(Work instruction)
Your answer is a copy of every line in the records where "Select" appears.

(Saved data entries)

○ ○ ○ ○ ○

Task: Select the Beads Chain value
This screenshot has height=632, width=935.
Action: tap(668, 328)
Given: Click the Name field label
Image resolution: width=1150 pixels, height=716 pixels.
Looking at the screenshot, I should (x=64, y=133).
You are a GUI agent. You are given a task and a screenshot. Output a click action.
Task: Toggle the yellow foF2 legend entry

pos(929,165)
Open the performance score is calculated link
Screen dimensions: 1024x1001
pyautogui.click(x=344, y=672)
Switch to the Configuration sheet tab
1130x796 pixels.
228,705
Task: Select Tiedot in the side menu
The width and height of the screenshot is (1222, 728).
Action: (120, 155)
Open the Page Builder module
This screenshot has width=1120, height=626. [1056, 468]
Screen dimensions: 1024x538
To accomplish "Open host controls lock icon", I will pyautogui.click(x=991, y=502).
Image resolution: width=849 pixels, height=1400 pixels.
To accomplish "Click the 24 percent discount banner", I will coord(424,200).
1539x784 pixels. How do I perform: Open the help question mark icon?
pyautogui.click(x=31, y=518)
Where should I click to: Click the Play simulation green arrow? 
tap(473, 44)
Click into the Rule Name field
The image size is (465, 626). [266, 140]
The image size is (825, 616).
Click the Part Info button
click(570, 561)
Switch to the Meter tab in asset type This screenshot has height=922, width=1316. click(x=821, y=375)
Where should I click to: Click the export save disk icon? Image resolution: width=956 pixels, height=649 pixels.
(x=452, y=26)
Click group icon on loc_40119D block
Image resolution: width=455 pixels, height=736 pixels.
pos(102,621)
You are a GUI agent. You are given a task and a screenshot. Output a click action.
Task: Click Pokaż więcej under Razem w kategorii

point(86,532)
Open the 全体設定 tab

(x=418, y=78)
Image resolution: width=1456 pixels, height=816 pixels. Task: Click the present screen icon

○ ○ ○ ○ ○

(Result of this exercise)
Task: Select the Beads Chain value
Task: Select Tiedot in the side menu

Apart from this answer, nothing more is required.